Warner LO, Teitelbaum DH, Caniano DA, Vanik PE, Martino JD, Servick JD. Inguinal herniorrhaphy in young infants: perianesthetic complications and associated preanesthetic risk factors.
J Clin Anesth 1992;
4:455-61. [PMID:
1457112 DOI:
10.1016/0952-8180(92)90218-p]
[Citation(s) in RCA: 30] [Impact Index Per Article: 0.9] [Reference Citation Analysis] [Abstract] [MESH Headings] [Track Full Text] [Journal Information] [Subscribe] [Scholar Register] [Indexed: 12/27/2022]
Abstract
STUDY OBJECTIVES
(1) To prospectively observe and tabulate all perianesthetic complications in young infants undergoing herniorrhaphy with general anesthesia and (2) to identify all major postnatal complications and determine which, if any, might be significant risk factors for perianesthetic complications.
DESIGN
Prospective case control study.
SETTING
Columbus, Ohio, Children's Hospital, a teaching and tertiary referral center.
PATIENTS
One hundred two consecutive infants 60 weeks postconceptual age (PCA) or younger undergoing herniorrhaphy with general anesthesia.
INTERVENTIONS
None
MEASUREMENTS AND MAIN RESULTS
All perianesthetic complications occurring during anesthesia, in the postanesthesia care unit (PACU), during the remaining hospital stay, and within 30 days of anesthesia were recorded, and a detailed postnatal history was compiled.
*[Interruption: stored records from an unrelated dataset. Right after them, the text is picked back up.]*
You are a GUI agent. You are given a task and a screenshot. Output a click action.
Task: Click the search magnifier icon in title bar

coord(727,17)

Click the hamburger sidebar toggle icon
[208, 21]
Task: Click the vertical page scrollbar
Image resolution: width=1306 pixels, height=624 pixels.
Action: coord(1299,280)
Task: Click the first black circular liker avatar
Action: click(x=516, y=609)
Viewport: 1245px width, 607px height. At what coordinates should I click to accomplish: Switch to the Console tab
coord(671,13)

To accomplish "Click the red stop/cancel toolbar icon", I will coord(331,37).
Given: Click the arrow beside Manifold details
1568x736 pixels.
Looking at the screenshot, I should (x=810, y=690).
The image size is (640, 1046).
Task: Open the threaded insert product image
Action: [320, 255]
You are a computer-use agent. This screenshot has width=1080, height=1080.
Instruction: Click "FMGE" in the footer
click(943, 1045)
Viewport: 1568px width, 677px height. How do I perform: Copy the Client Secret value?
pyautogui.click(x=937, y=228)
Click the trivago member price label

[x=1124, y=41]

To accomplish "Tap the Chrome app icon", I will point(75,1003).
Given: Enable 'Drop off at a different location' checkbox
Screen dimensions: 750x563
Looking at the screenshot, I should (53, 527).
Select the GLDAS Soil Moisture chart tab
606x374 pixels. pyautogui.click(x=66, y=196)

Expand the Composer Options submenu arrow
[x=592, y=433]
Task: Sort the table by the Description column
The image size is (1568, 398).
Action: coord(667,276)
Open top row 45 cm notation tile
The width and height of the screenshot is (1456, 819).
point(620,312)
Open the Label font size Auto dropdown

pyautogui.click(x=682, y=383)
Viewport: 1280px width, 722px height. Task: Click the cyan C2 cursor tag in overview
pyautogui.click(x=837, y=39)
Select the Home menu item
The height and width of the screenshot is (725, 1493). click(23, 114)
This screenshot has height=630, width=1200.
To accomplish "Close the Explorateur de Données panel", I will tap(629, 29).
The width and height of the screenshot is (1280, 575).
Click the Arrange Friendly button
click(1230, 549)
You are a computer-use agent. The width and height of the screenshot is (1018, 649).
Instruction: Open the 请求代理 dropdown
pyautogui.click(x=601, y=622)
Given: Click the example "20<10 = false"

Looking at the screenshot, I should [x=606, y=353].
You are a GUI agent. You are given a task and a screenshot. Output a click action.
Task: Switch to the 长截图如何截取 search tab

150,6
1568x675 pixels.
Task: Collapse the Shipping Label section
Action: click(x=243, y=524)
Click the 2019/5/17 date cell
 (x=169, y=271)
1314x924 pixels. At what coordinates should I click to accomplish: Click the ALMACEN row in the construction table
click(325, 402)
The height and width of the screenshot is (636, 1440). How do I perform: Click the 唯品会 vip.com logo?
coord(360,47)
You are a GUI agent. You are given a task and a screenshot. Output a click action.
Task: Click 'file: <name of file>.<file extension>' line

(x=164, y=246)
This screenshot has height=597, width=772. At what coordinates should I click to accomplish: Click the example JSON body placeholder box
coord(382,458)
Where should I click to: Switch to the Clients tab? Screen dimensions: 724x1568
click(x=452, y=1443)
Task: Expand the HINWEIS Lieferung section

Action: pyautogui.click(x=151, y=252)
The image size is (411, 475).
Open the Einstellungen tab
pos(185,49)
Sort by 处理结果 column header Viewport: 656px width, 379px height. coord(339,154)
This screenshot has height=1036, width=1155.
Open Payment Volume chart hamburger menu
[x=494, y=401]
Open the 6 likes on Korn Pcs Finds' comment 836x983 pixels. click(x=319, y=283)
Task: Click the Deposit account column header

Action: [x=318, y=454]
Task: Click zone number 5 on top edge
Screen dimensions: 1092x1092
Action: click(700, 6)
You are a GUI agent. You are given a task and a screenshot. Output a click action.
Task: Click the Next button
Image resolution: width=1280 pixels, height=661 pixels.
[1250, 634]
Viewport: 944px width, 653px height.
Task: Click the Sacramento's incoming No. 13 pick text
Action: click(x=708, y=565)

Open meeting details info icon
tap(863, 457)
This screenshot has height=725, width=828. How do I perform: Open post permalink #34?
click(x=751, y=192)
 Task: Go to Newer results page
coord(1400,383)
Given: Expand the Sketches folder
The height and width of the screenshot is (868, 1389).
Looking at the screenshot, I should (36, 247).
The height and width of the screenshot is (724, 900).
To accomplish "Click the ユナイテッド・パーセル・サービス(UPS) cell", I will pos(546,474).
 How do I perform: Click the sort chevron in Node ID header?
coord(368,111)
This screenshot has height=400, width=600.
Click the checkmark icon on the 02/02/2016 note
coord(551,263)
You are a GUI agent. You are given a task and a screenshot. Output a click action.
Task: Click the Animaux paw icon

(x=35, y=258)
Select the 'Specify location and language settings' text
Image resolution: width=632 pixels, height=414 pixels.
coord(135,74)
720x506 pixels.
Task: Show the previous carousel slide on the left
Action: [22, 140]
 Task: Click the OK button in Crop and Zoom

Fifty-five percent of 60 preterm infants [37 weeks gestational age (GA) or younger] and 50% of 42 term infants (older than 37 weeks GA) experienced at least one perianesthetic complication. Following discharge from the PACU, in-house complications were confined to the preterm group. Significant risk factors included a history of apnea, bradycardia, and ventilatory support for at least 24 hours after birth, mainly for respiratory distress syndrome.
CONCLUSIONS
In a teaching hospital, prospectively observed perianesthetic complications can occur in more than 50% of infants 60 weeks PCA or younger undergoing herniorrhaphy with inhalation anesthesia. Infants younger than 49 weeks PCA with a significant preanesthetic risk factor should be monitored overnight for apnea and bradycardia.